100 thoughts on “Sex Determination: More Complicated Than You Thought”

  1. Turtle logic: hot chicks n cool dudes.

    : however made those words knew what they were doing

  2. Nemo was a baby without mother… But soon he will get his mother ?? because his daddy will become his mother

  3. Wait… Did anyone else notice we completely skipped over slugs and snails? It looks like from the graphic that they're intersex

  4. 3:14 Upper left corner
    -Snails are Hemafrodites, which means they personally have both sexes altrough during it they battle with a "Love Dart" to determine who should be a male and who should be a female, this is becauase depending on the species no snail or slug really wants to lay up to 300 eggs.
    -Look it up.

  5. BUt tHErE aRE 439384959392938585839292919919598585588483838292919192939495858588558483829292992299 GEndERs REEEEEE

  6. In the haplodiploid sysyem a male is half the queens DNA then she mates with a male meaning that its her own DNA right? Thats weird

  7. Isn’t more like approximately 50/50 and not actually 50/50? Ya know, cause of intersex people?
    ( they used to be called hermodromites, well I spelled that wrong, but you know what I meant, but now you are supposed to call them intersex kinda like how people used to call native Americans Indians but then that changed)

  8. Omg…
    I was living a lie till now… Due to nemo movie..
    I'm scared.. Disney is sometimes.. Okay, i cant explain..

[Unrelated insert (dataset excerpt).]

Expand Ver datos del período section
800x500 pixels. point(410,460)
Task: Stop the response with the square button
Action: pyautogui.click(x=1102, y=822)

  9. Complicated? Everything is only as complicated as someone makes it. Would you be a boy or girl? I don't care. Do what makes you happy. See! Everything is a simple as someone makes it.

  10. There goes quranic theory of everything exists in pairs or twos down the drain. Only higher animals exist in pairs. Quran is fantasy of Muhammad not words of Allah.

  11. It is very important always to mention about the intersex case in humans and how common it is. I'm really tired of listen to people saying that it is fake news, nonsense etc. . . with the intention of "to create an ideology which change the NATURAL gender social patterns" ? This 50 – 50 saying is more than not honest, it is very prejudicial ??‍♂️ People are born intersex and that is what they are sometimes even in the very well read DNA level. Their existence needs to be mentioned.

  12. Imagine if the Ant Queen's whole process of keeping the girl and kicking out the boy thing was in human version………that would just be so cruel.

  13. If you are a human the baby would be a girl inside of the belly but over time it would be something else or just a girl

  14. Lol, don't you know, that people may be not girl or boy? Even your genetic code not make you male or female always.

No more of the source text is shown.